Given instruction → Copy out the lines word for word, from the line containing "Click the Feb. month label on the time axis" through the end of the lines, both ends included. Leave the pictures out.

Material to process →
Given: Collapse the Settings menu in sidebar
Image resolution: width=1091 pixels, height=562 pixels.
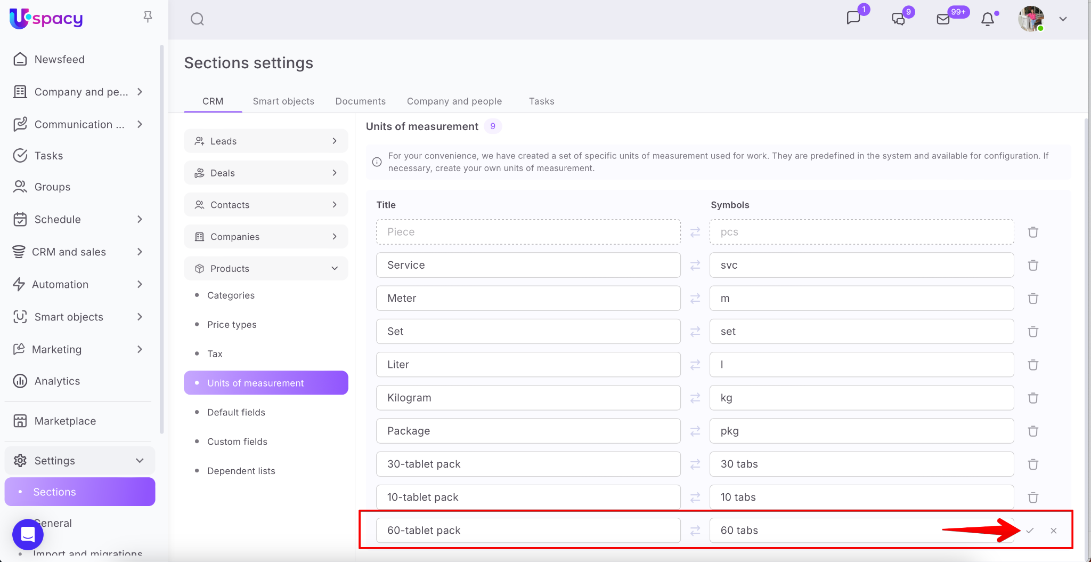Looking at the screenshot, I should point(140,461).
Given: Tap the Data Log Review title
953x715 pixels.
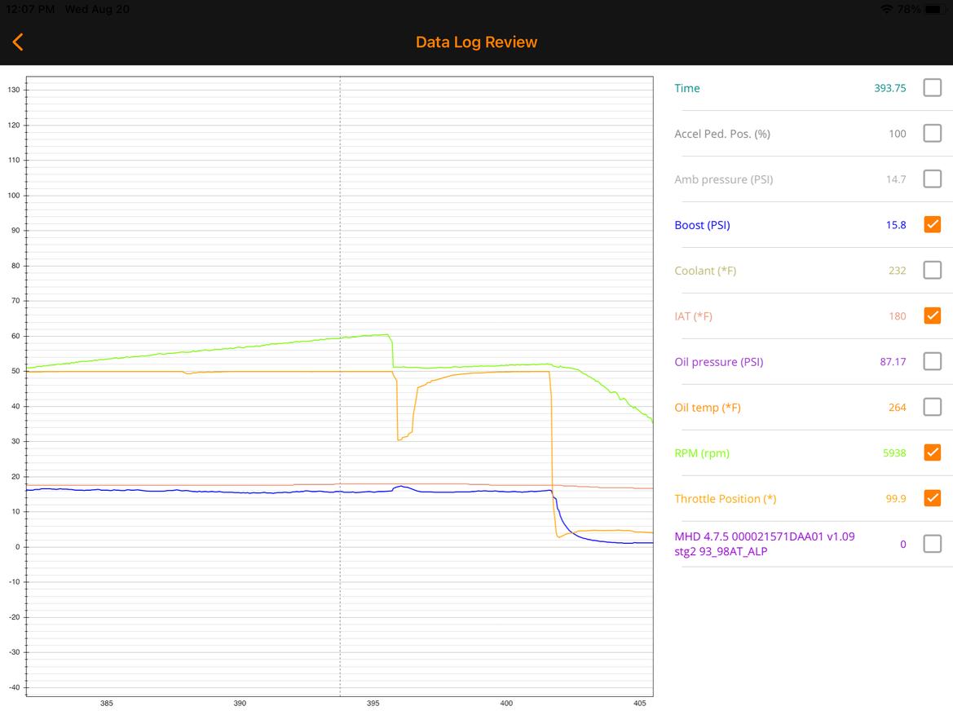Looking at the screenshot, I should coord(476,42).
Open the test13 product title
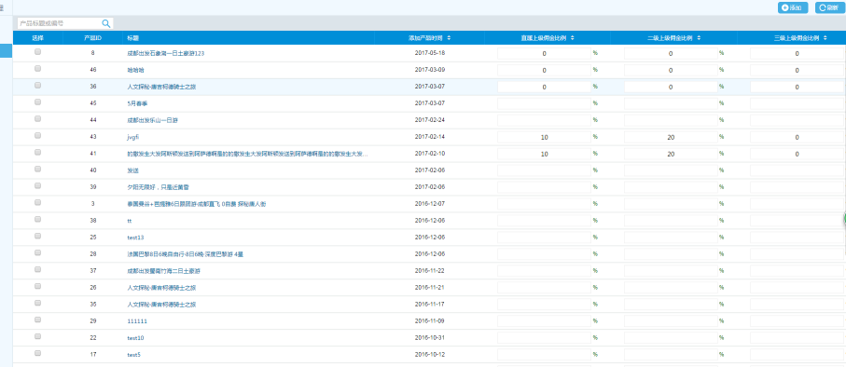Image resolution: width=846 pixels, height=367 pixels. pos(135,238)
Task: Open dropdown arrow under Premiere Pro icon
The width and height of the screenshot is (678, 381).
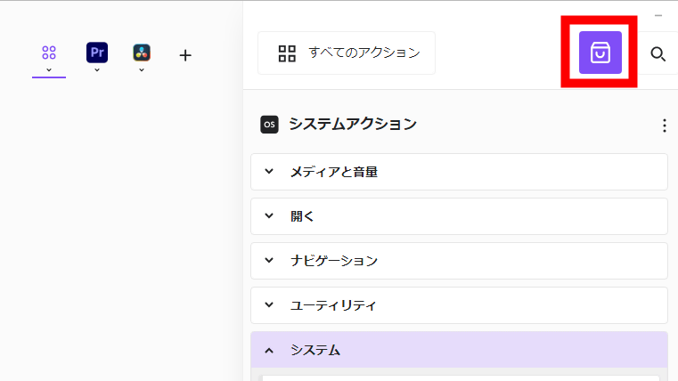Action: 97,69
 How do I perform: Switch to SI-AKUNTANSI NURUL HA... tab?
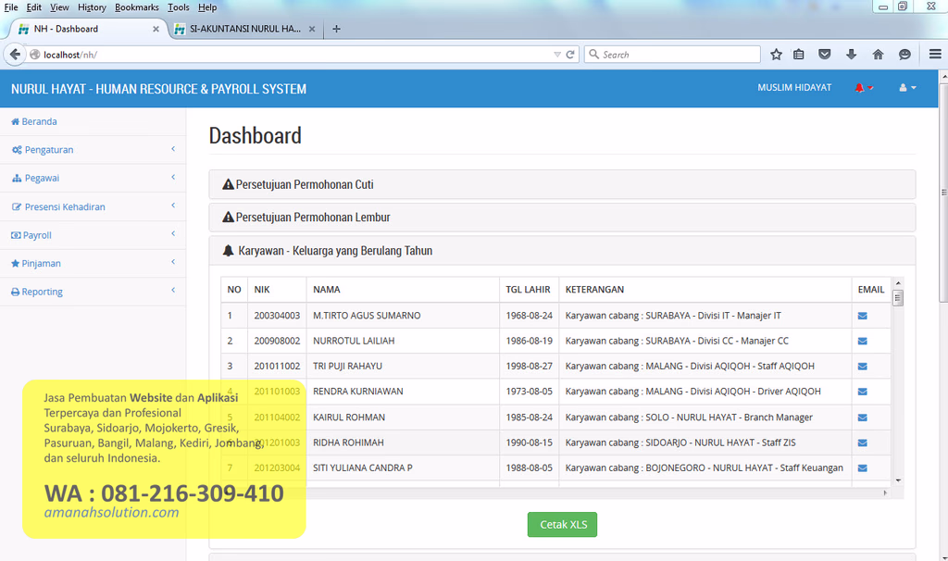coord(244,29)
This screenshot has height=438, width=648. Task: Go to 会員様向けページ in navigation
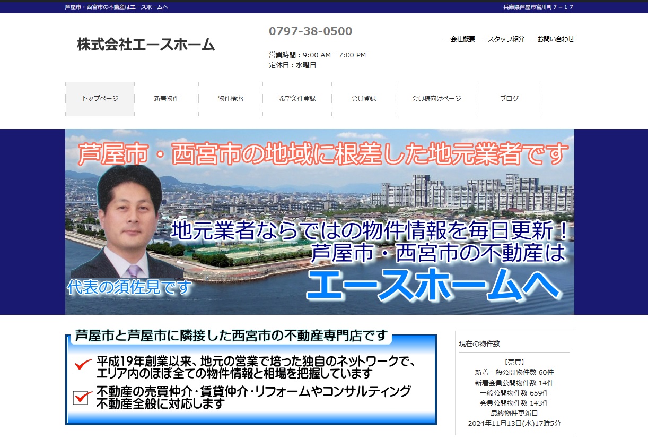pos(436,99)
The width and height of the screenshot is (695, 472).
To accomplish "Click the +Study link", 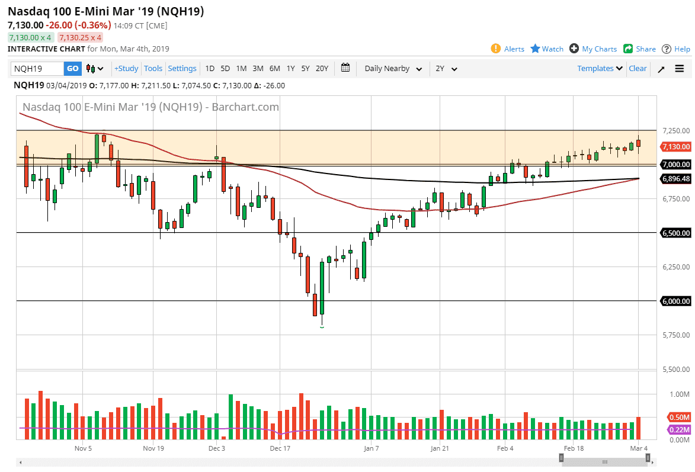I will [x=126, y=69].
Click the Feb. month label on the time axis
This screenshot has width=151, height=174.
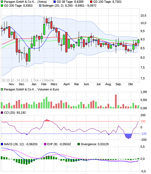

The answer →
Click the Feb. month label on the time axis
This screenshot has width=151, height=174.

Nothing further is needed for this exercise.